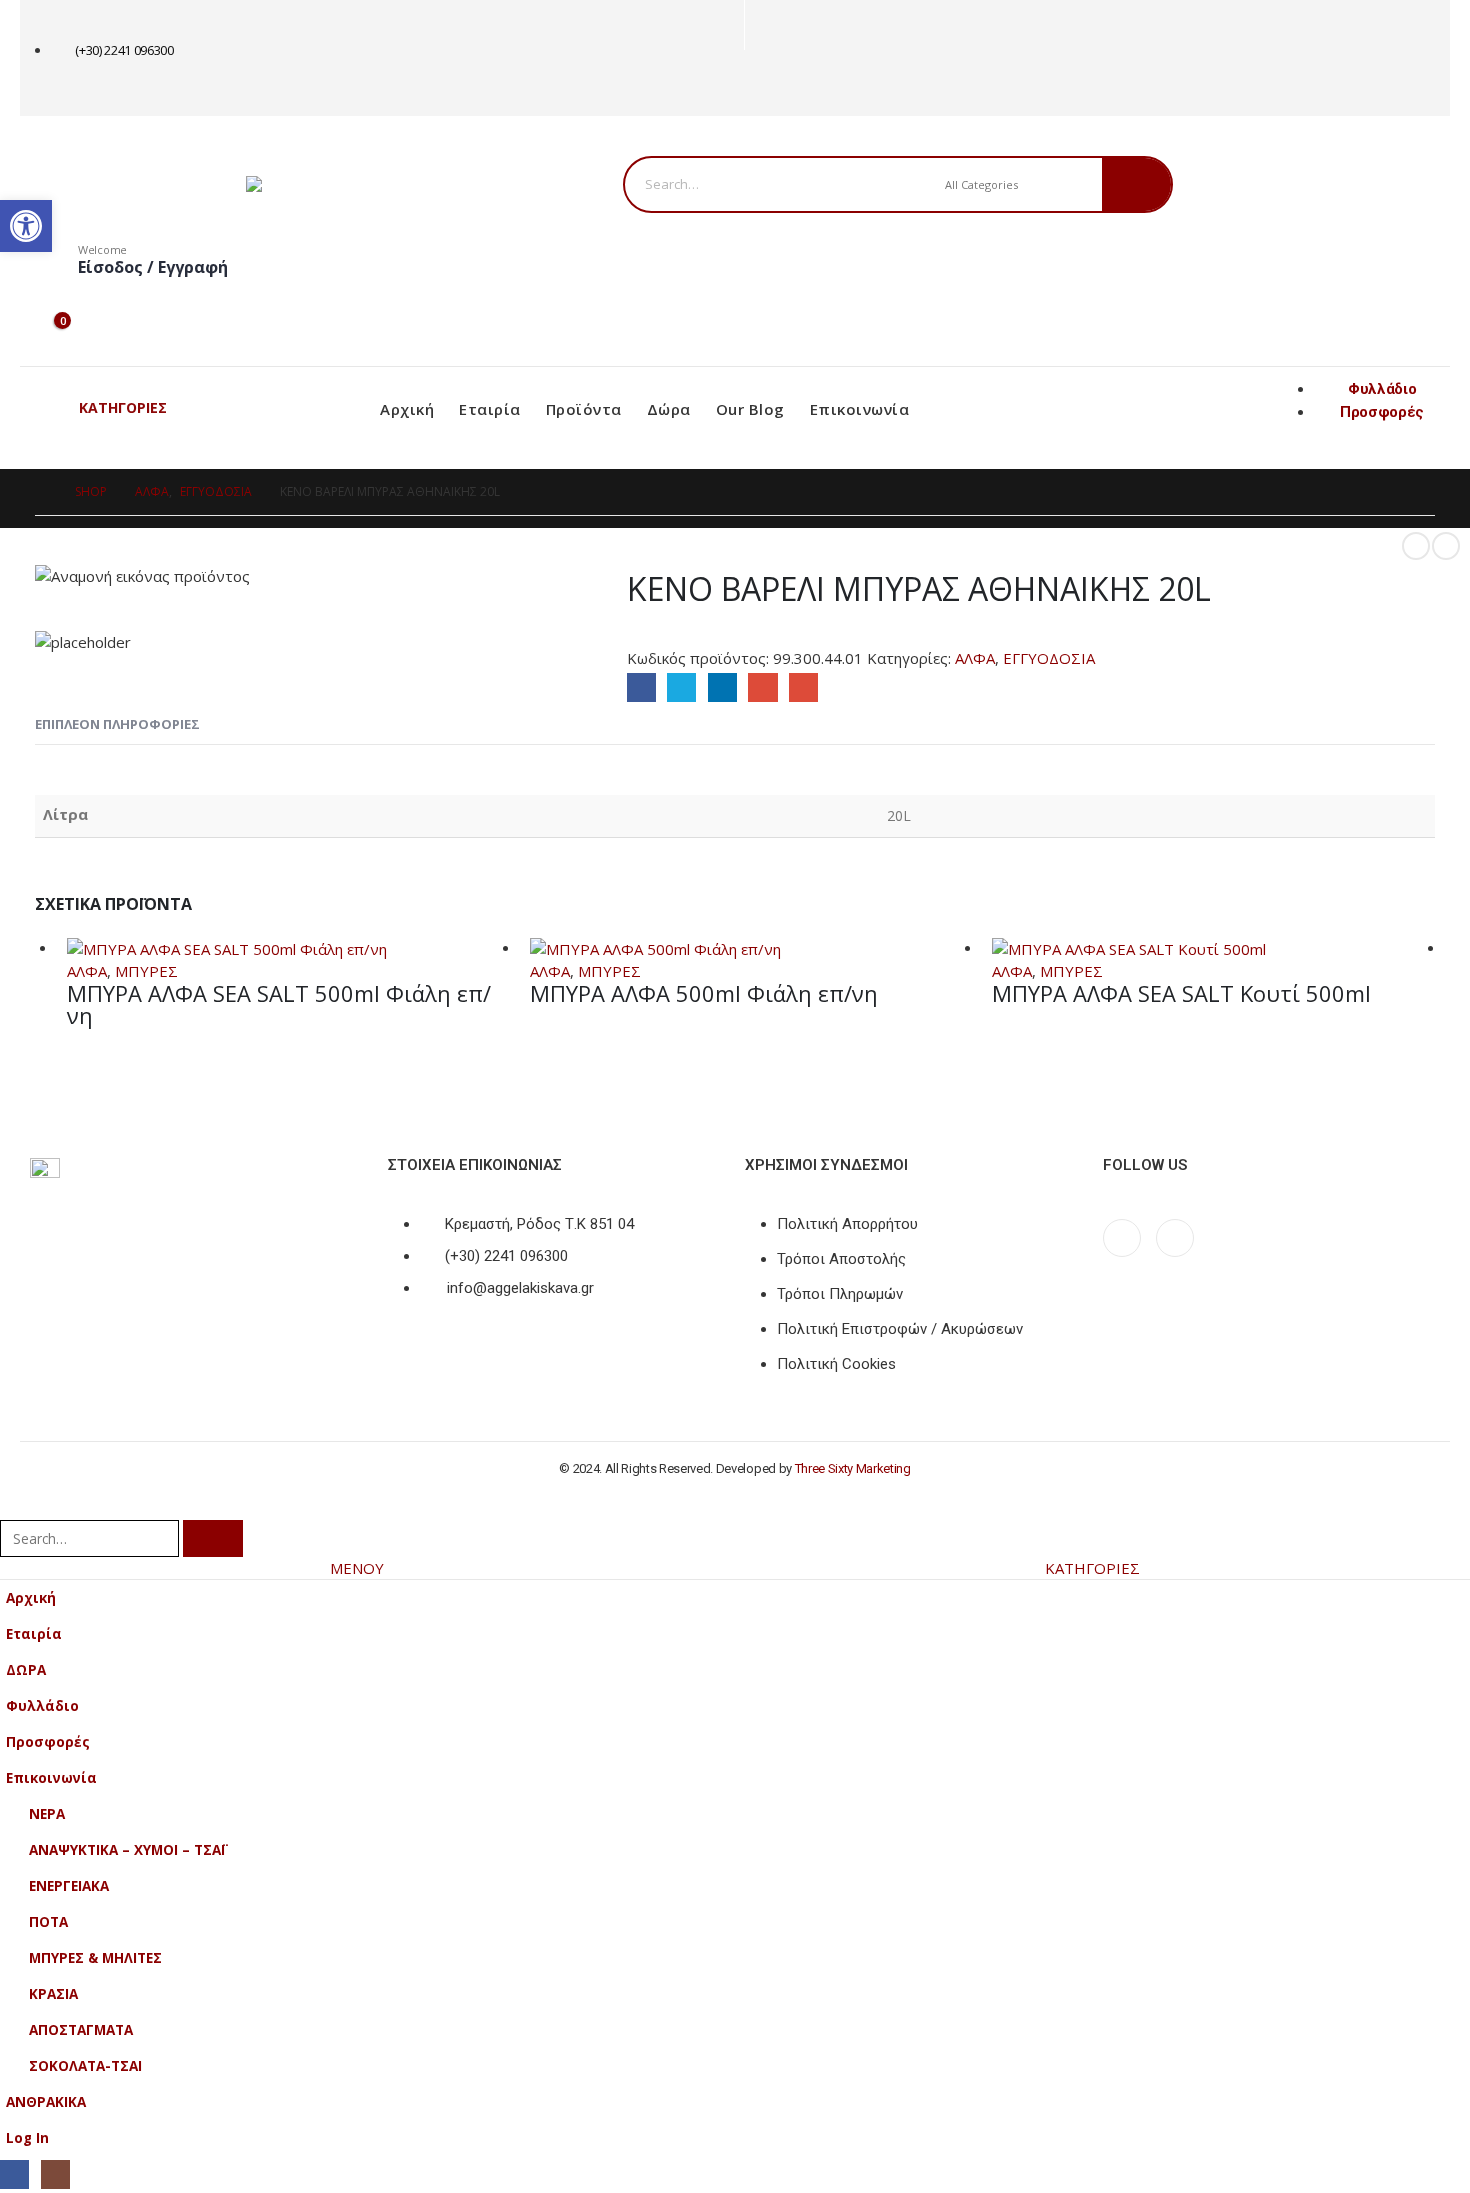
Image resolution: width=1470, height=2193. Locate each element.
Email (803, 687)
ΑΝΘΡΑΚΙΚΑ (46, 2102)
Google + (762, 687)
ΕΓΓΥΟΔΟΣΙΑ (1049, 658)
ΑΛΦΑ (975, 658)
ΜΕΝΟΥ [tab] (357, 1568)
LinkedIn (722, 687)
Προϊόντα (584, 409)
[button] (12, 1506)
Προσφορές (48, 1742)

• _EXERCISE DIRECTIONS_: Restate the records above in full, word for word. Keep pictures out.

• _SOLUTION TO THIS PROBLEM_:
Image resolution: width=1470, height=2193. Locate each element.
Email (803, 687)
ΑΝΘΡΑΚΙΚΑ (46, 2102)
Google + (762, 687)
ΕΓΓΥΟΔΟΣΙΑ (1049, 658)
ΑΛΦΑ (975, 658)
ΜΕΝΟΥ [tab] (357, 1568)
LinkedIn (722, 687)
Προϊόντα (584, 409)
[button] (12, 1506)
Προσφορές (48, 1742)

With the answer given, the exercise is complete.